Ripensavo a quante volte, nell’ultimo periodo, nelle nostre orecchie è risuonata la parola “populista”. L’abbiamo sentita spessissimo, sempre in occasione di dibattito politico, e ogni volta, questo termine è stato usato in senso negativo, se non dispregiativo. “populista” è un termine così strano, che all’inizio non vi facevo molta attenzione, ma poi questa parola ha incominciato a incuriosirmi molto, siccome sembrava essere l’attributo con cui si risolvevano tanti ragionamenti molte volte diversi fra loro, e quasi sempre era il modo più sbrigativo per etichettare vari tipi di politici i quali erano considerati inadeguati. Cercavo insomma di capire cosa fosse populista, dato che in realtà pochi lo sapevano, e all’improvviso – come per incanto – nella ricerca mi venne in aiuto Noam Chomsky, famoso intellettuale americano noto per essere uno dei più eminenti linguisti del ‘900, nonché appassionato attivista sociale.

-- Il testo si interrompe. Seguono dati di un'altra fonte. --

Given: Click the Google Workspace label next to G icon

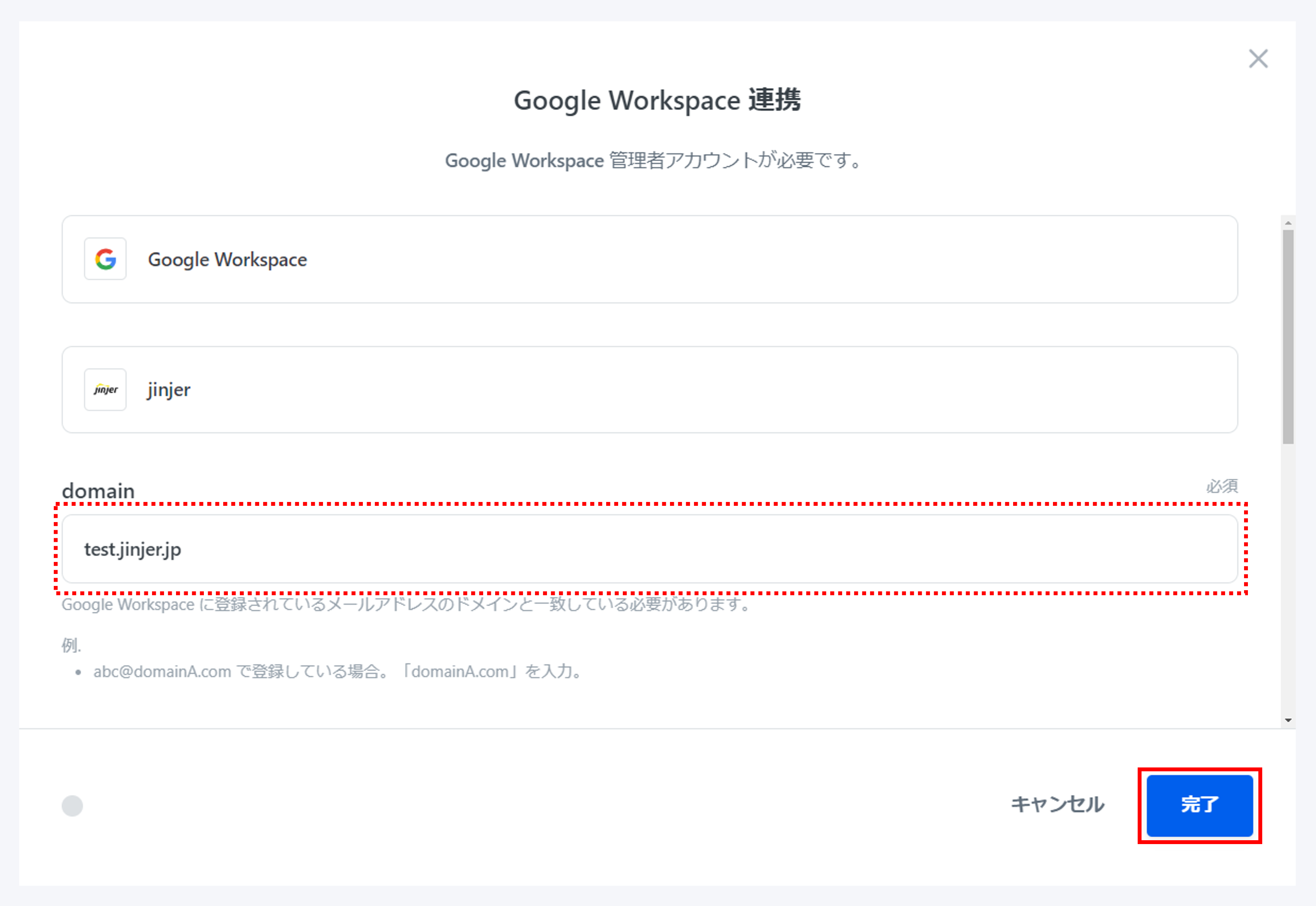Looking at the screenshot, I should coord(227,259).

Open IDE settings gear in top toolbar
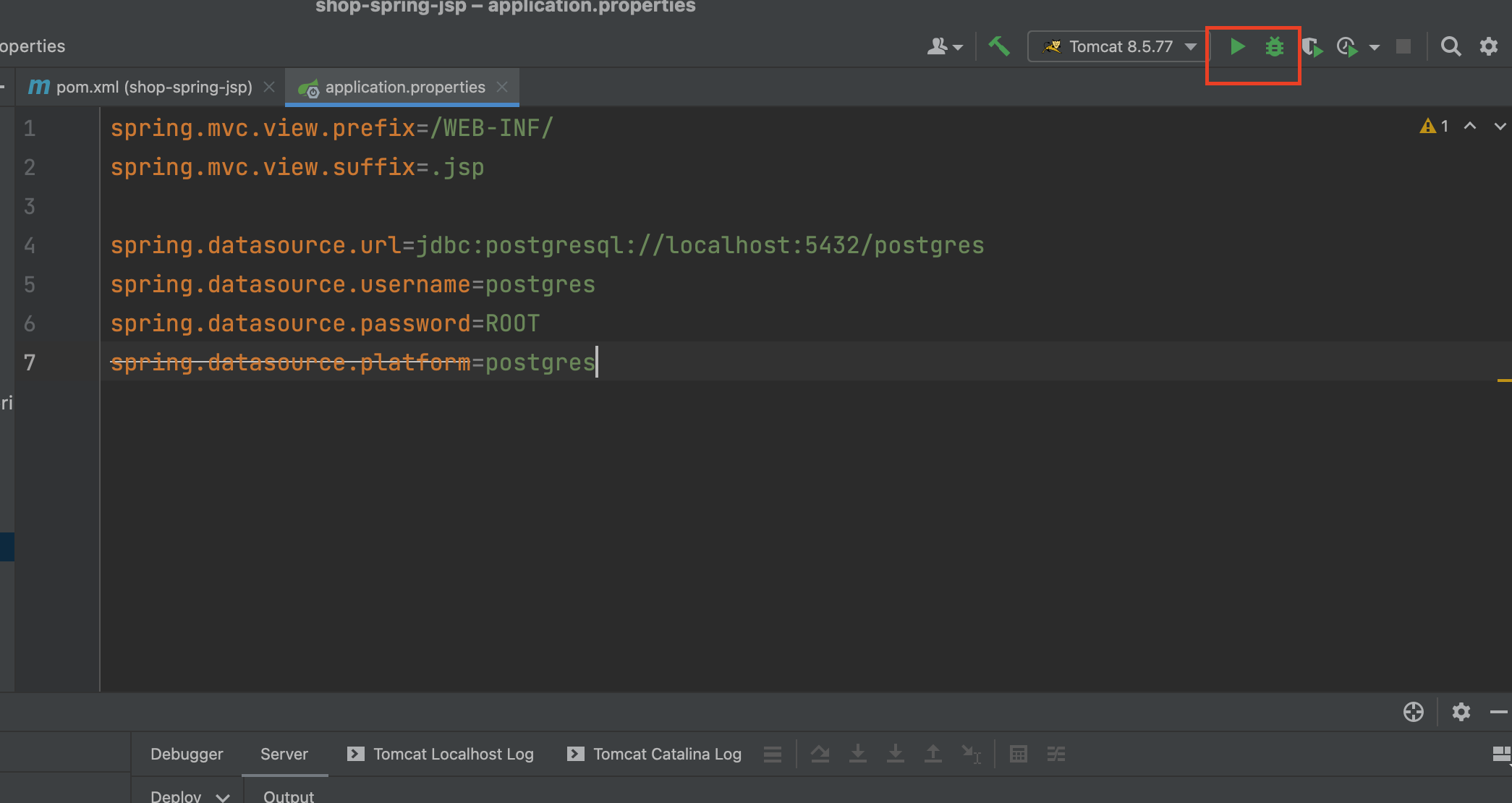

Chomsky scrisse: “Populismo significa appellarsi alla popolazione;”. E sul fatto che sia un termine negativo prosegue: “…Pensano che la popolazione debba essere tenuta lontana dalla gestione degli affari pubblici. Pensano che la popolazione dovrebbe essere spettatrice e non partecipe … E’ chiaro, quindi, perché le persone al potere non agiscono secondo i desideri della popolazione; questo è l’opposto di una democrazia funzionante.” L’autore illustra poi la sua idea di democrazia: “Penso che la vera democrazia sarebbe molto più efficace senza quelli che chiamiamo partiti politici, che funzionano solo come macchine per la produzione di candidati … Cosa dovrebbe accadere in una democrazia vera? La gente si radunerebbe pubblicamente e deciderebbe quale politica preferisce e direbbe ai candidati: ‘Questa è la politica che desideriamo; se sei in grado di portarla avanti bene, altrimenti vai a casa’. Questa sarebbe una democrazia effettiva …”.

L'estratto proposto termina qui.